(Stored data entries)
◇ ◇ ◇ ◇ ◇ ◇ ◇

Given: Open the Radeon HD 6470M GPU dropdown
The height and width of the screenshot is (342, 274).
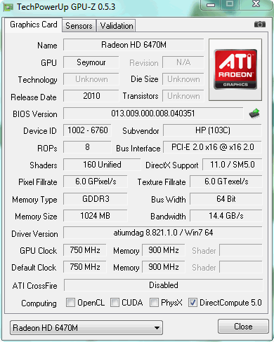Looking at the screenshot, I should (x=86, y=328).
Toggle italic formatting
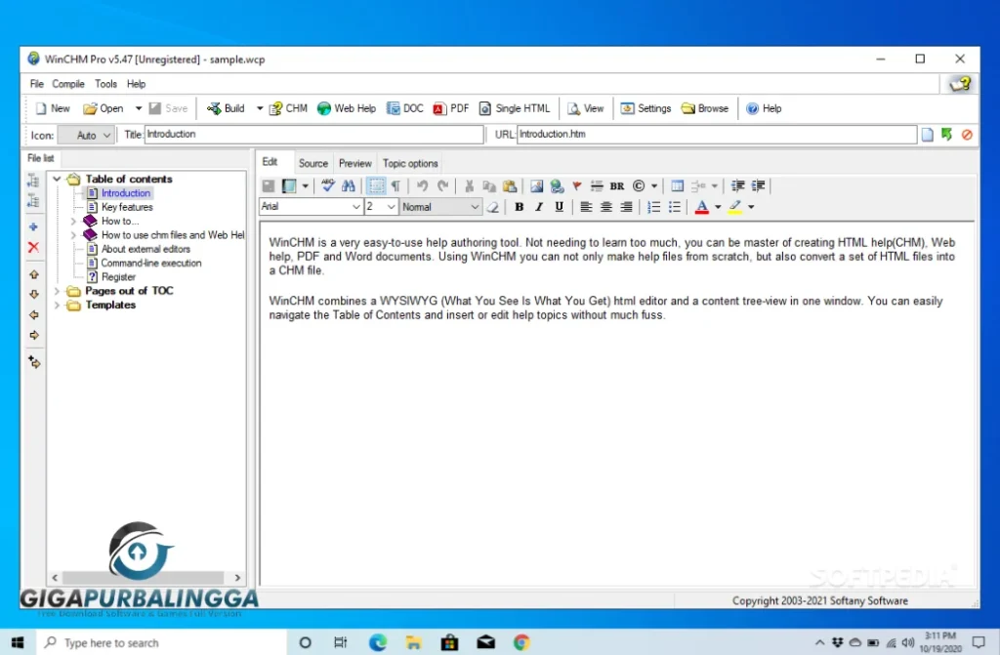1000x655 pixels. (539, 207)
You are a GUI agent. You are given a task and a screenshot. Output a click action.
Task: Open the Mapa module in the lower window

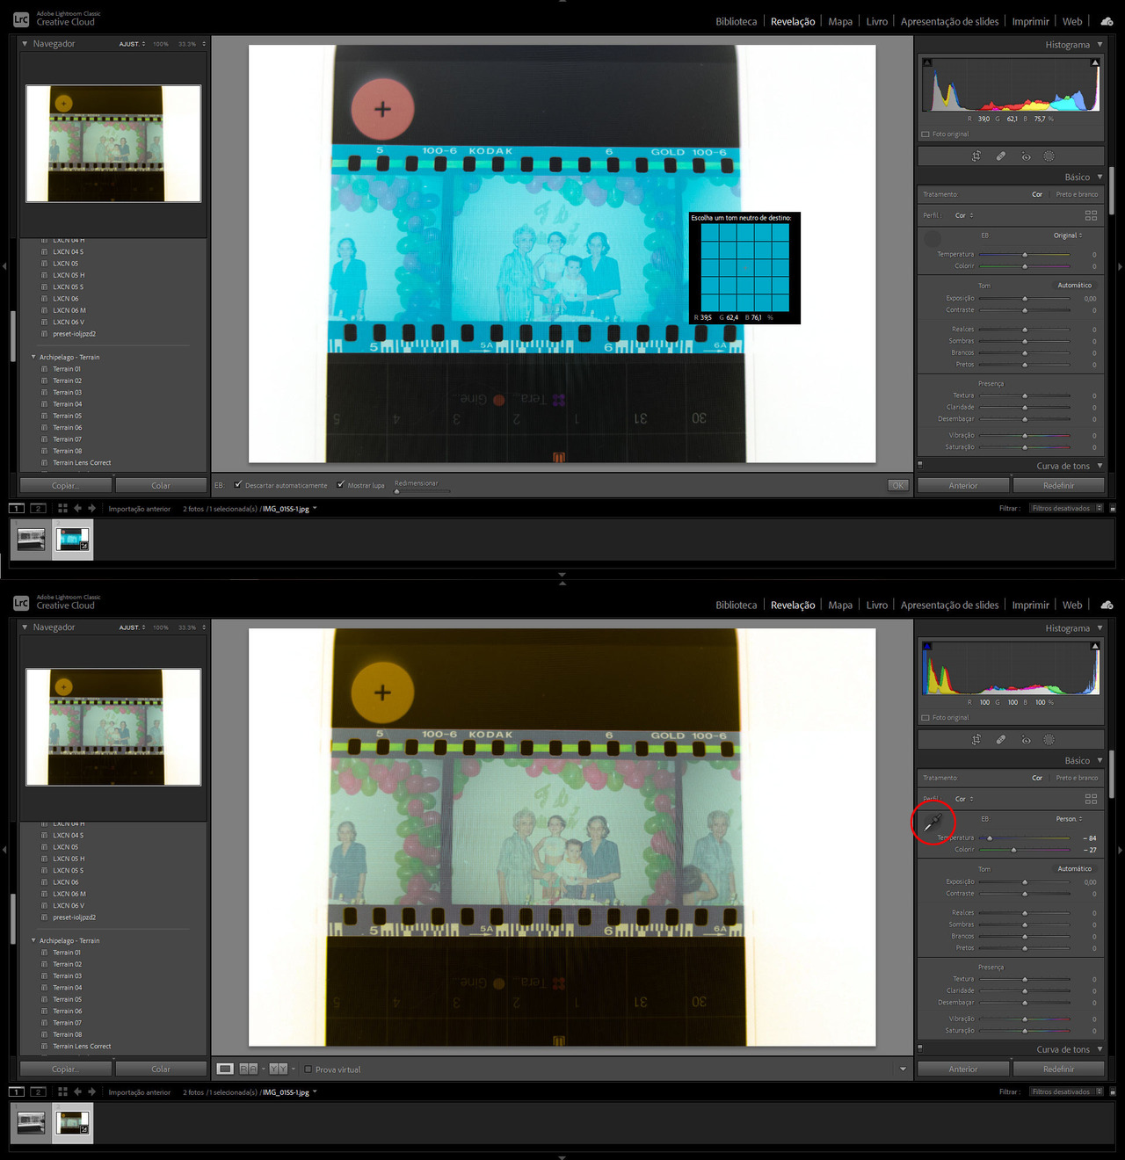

◇ ◇ ◇ ◇ ◇ ◇ ◇

Exercise description - What is needed is an exact restatement of every line from the one containing "Toggle italic formatting" through the last line of the records, pictures left out.

Task answer -
Toggle italic formatting
1000x655 pixels. (539, 207)
You are a GUI agent. You are given a task and a screenshot. Output a click action.
Task: Open the Mapa module in the lower window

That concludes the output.